Bellegarde’s message takes rapping back to its purest form, back to the days where the music was used to convey stories and messages of everyday life and triumph – more Afrika Bambaataa than Drake.
“I see hip hop as an opportunity. It’s a culture. It’s accepting of all ethnicities. It’s not just one culture, whether it’s Nehiyaw or Lakota,” he said.
“Using rap, it’s about expressing yourself, it’s about poetry – it’s a cool way to do poetry. It’s a great way to open up that dialogue with the youth, to help them express serious social issues that they see every day, whether it be alcoholism or gangs, violence, substance abuse, or racism. That’s the overall big picture.”
The four traditional elements of hip hop culture – DJing, breakdancing or b-boying, graffiti and rapping – align with what are key tenets in most Aboriginal cultures – the drum, dance, art and oral storytelling.
“My main method is to take that idea, that rap is a culture that was found on rapping about social issues. That’s where it came from,” he said.
It’s a message that has resonated with the students.
“We learn about racism in class but we never really do anything about it,” said Cook. “When you’re out in front and spreading the message, you’re doing something about it – making people aware.”
“My dream is to become a rapper, like that dude over there,” said Gaige Ballantyne, pointing at Bellegarde.
Bellegarde first came to Creighton for a weeklong session in February, followed by a second week earlier this month.
The first thing he had students do was a deceptively difficult task – write a single rap. After that, they were challenged to apply what they wrote to a topic or experience in their own lives.
“That method is very, very effective,” he said, adding that getting the students to write what they know was a key point.
“KRS-One always says that the fifth element of hip hop is knowledge of self. That’s the most important thing, taking that idea of hip hop.”

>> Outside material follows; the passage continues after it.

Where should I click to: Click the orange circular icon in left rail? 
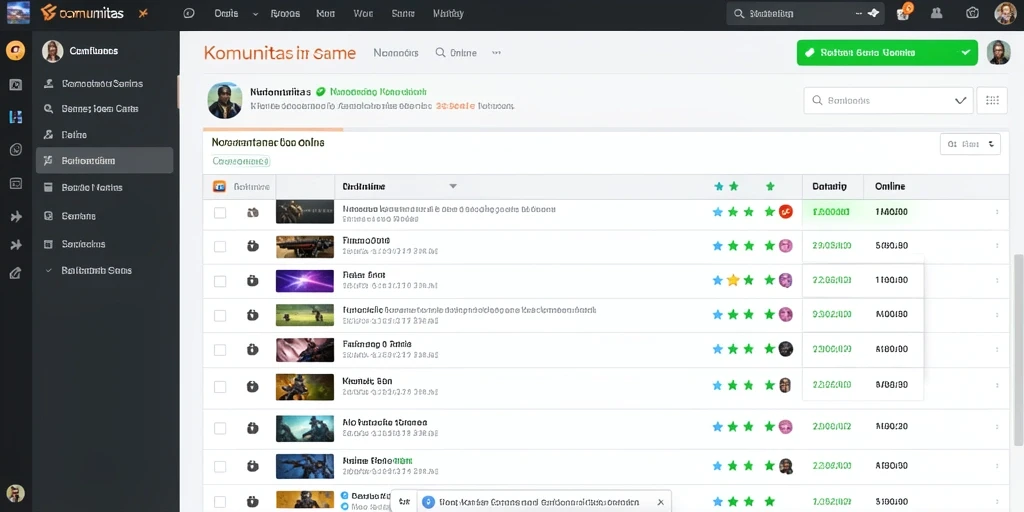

Since the first session earlier this school year, Joa has seen the kids change, becoming more confident in themselves and their abilities.
“They’re confident. The way they carry themselves in the hallway, even,” she said, recalling one student who started carrying a speaker on him, playing background beats.
“At one point, they were going through the hallway, he had a bunch of kids walking behind him and they were all rapping together.”
Joa and Bellegarde both said the students have formed a close bond through the music and culture they have learned.
“There was no negativity at all with them while I was here, it was all positive reinforcement, being friends. I would think, just by looking at them now, you can see that they are all very proud students and proud youth,” said Bellegarde, adding, “These students knew each other before, but they didn’t really know each other.”
“They were kids who weren’t necessarily friends before. Now, they have this bond,” she said.
Joa is already hoping to continue and expand the program next year, applying for a residency grant that would bring Bellegarde to Creighton for a total of two months.
“It’s a bigger budget. If I receive the grant, we’ll bring him back for a month in October and again for a month in May and we’ll move the performance from out of the school and into the Denareplex.”
Bellegarde and the kids seem receptive to the idea of the program growing, too. During his time in the north, Bellegarde saw potential in the program, not only to provide students with a reason to be excited for class but as a new way to teach vital lessons.
“We have one kid in the group who actually rides in a taxi from Deschambault Lake every morning and after school to go to class. That’s an hour, an hour and a half, every morning and after school. That’s dedication to come to school and I think it’s evident that this is the sort of reinforcement we need to provide to youth,” he said.